Accurate corneal power measurements for IOL calculations

Outcomes following cataract surgery with greater than 90% of patients within 0.5 D of the target spheroequivalent refraction are achieved by less than 1% of surgeons. I give these surgeons an “A” for their results, just like in school. “B” surgeons are 80% to 89%, “C” surgeons from 70% to 79%, “D” surgeons from 60% to 69%, and if you are less than 60%, you are failing.

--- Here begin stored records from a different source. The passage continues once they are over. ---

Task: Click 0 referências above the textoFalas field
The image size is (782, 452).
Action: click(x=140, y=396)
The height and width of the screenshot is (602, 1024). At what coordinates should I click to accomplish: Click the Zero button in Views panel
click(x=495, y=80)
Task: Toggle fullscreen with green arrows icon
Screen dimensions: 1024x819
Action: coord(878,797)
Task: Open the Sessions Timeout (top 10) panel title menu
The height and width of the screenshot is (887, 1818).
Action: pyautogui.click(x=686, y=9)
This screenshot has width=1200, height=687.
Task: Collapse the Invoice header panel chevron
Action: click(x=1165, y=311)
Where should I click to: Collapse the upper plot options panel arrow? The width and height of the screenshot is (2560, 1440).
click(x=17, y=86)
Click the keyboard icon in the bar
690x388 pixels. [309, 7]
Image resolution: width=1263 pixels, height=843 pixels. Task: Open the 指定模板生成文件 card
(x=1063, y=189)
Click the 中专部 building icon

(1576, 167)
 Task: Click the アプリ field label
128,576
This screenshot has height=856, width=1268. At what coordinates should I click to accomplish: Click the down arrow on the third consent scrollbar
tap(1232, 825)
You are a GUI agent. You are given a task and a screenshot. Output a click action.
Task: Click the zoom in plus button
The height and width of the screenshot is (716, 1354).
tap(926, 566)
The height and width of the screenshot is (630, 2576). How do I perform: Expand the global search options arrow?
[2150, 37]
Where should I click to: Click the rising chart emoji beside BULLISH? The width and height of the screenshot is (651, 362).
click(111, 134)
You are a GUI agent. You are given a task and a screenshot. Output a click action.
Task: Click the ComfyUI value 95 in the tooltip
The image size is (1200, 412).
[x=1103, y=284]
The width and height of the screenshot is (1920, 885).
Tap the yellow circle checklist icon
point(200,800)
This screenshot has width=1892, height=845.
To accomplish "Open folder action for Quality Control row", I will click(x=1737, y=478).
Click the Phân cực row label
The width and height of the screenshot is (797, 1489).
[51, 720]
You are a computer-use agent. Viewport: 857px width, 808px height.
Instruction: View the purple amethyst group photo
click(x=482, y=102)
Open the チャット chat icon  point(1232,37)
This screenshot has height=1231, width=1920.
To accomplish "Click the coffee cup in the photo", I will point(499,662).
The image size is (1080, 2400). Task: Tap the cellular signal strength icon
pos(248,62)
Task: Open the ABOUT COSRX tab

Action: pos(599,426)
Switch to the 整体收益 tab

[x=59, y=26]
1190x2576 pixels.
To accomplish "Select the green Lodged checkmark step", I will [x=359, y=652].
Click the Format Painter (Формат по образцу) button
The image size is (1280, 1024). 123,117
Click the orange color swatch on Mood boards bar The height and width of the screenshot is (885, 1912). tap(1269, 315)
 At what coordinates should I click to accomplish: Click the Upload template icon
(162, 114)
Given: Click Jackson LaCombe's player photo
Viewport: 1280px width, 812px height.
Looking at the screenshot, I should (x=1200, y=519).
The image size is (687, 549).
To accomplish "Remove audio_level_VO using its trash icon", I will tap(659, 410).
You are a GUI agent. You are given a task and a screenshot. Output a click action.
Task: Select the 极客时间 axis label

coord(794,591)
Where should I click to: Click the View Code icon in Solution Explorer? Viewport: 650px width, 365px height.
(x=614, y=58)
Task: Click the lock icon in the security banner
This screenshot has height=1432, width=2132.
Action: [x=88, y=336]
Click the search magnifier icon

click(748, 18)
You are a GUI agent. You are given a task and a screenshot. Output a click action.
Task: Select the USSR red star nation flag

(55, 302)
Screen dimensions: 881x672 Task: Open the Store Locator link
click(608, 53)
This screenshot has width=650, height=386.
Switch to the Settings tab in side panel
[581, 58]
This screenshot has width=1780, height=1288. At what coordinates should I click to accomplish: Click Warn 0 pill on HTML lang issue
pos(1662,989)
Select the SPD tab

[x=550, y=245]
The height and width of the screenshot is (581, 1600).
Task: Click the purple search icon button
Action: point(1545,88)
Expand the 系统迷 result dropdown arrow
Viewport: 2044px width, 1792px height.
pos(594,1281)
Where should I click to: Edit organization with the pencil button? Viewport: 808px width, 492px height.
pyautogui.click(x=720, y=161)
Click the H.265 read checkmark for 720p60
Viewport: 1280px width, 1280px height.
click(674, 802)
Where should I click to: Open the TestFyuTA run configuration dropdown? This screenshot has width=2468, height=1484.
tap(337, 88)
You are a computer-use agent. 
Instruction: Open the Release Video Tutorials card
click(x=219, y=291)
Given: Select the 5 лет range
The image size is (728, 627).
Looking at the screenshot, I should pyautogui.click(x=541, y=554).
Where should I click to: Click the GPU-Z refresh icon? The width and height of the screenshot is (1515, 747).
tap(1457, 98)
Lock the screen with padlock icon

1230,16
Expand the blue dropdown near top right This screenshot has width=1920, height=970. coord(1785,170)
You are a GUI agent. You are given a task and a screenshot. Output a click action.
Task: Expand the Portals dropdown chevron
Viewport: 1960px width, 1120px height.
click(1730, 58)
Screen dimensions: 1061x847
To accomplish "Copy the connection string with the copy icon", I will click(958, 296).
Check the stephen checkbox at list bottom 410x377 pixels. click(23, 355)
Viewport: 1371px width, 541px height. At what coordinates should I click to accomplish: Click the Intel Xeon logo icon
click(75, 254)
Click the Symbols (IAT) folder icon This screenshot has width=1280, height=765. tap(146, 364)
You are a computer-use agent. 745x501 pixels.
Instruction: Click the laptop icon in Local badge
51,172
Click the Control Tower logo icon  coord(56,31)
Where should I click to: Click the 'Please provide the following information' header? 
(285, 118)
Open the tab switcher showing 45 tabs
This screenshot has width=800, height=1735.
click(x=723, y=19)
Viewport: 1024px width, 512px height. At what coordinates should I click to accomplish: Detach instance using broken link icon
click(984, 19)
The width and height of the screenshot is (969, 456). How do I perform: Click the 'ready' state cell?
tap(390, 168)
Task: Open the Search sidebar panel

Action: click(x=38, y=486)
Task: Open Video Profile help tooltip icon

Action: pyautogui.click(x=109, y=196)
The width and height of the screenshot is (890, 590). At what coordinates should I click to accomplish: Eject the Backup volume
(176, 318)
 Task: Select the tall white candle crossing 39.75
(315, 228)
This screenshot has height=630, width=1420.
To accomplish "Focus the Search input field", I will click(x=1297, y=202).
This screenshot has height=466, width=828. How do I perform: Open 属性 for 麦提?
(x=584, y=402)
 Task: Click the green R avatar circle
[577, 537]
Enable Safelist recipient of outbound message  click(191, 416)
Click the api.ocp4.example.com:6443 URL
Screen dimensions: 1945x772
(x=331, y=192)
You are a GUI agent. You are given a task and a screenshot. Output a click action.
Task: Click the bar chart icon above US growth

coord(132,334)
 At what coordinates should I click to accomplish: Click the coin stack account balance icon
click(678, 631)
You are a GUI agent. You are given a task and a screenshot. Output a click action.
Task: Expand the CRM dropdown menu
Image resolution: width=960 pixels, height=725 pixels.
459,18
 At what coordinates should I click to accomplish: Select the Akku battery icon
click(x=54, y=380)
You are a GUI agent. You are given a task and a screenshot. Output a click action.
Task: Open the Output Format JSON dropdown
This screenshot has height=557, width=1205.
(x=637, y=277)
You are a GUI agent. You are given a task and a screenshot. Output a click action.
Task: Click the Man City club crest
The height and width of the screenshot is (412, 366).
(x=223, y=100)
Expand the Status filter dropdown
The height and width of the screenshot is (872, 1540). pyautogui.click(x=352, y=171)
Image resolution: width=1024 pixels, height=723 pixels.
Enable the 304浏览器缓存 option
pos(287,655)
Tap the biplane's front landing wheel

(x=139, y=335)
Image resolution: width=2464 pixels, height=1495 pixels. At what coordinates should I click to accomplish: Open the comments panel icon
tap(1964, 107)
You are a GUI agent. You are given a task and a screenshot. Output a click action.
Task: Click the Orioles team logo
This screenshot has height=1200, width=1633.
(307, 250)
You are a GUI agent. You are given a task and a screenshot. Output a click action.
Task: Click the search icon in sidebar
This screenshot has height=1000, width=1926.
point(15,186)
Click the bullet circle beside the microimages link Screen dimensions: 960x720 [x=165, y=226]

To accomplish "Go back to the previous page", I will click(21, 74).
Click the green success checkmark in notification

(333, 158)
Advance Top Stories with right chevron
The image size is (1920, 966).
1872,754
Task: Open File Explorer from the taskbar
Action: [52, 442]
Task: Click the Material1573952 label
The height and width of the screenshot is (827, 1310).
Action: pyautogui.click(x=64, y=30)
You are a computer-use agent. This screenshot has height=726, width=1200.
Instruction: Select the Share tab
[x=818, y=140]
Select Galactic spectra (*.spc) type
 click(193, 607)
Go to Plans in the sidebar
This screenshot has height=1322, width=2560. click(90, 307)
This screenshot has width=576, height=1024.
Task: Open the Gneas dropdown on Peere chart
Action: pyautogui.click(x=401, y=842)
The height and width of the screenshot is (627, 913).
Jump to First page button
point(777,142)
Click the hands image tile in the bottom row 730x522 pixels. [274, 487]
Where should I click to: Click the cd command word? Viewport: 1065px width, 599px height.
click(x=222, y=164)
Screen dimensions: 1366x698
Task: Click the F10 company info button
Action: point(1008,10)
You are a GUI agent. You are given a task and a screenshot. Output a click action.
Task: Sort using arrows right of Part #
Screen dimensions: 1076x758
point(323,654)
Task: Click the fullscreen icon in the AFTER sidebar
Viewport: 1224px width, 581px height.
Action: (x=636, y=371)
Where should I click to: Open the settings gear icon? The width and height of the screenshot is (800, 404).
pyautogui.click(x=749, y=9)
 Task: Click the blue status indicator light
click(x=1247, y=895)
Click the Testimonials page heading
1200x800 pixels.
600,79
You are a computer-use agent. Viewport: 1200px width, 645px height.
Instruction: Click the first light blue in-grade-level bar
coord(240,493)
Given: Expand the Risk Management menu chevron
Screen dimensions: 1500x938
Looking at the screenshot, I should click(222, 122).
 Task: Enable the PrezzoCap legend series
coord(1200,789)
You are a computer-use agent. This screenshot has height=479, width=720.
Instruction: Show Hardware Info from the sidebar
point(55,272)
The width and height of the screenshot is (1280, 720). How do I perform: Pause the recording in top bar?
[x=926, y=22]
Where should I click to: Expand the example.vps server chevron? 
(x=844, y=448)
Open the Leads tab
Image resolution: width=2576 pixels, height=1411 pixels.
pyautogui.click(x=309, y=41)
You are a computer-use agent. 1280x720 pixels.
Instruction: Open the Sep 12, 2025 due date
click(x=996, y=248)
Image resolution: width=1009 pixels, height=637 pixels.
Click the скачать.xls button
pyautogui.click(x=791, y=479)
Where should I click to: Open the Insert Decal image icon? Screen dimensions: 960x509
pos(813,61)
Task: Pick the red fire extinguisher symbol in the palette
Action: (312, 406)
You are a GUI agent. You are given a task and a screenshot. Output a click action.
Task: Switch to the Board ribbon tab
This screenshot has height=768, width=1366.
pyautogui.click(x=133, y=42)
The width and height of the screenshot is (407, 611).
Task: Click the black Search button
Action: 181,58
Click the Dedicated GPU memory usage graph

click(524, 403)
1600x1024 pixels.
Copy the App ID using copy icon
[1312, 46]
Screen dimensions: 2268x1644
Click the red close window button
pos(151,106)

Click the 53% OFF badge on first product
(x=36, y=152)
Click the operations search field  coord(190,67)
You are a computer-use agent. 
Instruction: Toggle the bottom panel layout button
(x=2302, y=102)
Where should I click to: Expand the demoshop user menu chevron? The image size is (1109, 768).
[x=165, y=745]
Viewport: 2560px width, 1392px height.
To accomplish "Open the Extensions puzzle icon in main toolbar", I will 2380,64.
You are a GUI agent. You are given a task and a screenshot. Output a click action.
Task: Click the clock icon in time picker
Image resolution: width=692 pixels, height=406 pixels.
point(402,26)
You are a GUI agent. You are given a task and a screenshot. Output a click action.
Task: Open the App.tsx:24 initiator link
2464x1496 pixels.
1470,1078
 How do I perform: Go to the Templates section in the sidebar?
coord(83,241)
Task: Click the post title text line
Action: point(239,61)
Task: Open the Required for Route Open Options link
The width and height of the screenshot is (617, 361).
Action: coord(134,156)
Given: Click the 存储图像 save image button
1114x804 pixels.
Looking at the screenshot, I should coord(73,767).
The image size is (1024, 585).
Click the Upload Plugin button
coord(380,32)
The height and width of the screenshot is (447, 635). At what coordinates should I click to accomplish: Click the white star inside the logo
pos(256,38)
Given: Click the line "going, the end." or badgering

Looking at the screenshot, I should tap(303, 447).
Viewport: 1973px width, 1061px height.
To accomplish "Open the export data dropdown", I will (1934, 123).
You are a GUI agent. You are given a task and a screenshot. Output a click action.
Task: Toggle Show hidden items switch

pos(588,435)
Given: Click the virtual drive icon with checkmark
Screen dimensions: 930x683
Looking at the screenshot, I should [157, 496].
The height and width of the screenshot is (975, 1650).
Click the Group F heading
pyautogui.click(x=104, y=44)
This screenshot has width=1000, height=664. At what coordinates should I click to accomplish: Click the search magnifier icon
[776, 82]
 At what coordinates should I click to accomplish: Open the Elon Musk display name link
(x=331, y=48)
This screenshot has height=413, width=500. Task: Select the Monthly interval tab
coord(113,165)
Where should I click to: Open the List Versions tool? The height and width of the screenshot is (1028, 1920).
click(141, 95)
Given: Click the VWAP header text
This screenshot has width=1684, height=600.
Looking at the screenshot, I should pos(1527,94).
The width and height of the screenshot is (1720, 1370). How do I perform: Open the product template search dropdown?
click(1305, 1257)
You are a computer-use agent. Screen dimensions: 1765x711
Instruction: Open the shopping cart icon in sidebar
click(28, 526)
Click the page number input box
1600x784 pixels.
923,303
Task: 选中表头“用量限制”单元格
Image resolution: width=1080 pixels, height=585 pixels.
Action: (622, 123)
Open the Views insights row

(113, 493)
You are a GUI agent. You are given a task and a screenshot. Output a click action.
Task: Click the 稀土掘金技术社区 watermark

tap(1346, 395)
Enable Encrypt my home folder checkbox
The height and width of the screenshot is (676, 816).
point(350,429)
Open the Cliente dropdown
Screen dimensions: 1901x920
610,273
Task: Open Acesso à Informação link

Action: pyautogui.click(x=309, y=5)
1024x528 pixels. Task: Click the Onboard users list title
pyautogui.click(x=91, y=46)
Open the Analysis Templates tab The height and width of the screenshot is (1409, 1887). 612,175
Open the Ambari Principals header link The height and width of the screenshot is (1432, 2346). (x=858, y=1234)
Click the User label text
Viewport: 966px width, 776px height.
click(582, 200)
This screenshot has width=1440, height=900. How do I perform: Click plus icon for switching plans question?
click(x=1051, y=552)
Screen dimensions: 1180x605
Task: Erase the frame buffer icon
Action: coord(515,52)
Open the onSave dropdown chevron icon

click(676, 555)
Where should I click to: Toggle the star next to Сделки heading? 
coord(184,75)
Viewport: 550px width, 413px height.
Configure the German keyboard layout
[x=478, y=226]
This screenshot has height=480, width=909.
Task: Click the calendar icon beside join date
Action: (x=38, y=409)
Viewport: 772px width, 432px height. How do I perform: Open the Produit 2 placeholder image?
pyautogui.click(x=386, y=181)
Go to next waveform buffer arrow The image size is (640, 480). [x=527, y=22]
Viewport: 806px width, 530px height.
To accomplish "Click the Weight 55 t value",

An “A” surgeon uses optical biometry and re-measures axial lengths, usually with immersion, if the eyes differ by more than 0.3 mm or have a poor signal-to-noise ratio; uses a five-variable predictor IOL formula, such as Holladay 2, Olsen 2 or Barrett 2; continually personalizes his lens constant; and measures corneal power using the protocol described below.The first rule in good keratometry is no contact (IOP measurement) and no eye drops (even saline or artificial tears) before taking corneal measurements. Artificial tears or saline drops may generate a reading more easily in a dry eye, but the eye drops often cause steepening and punctate epithelial keratitis, which reduces the accuracy of the measurement. Blinking is much better than saline or artificial tears and is what the patient does normally. The patient should be asked to blink frequently while preparing for the measurement (alignment) and then stop blinking about 1 second before the measurement for the tear film to stabilize. If the patient is found to have dry eye, this must be treated before reliable keratometry is possible. Applanation pressure measurements flatten the cornea centrally and should not be performed before keratometry.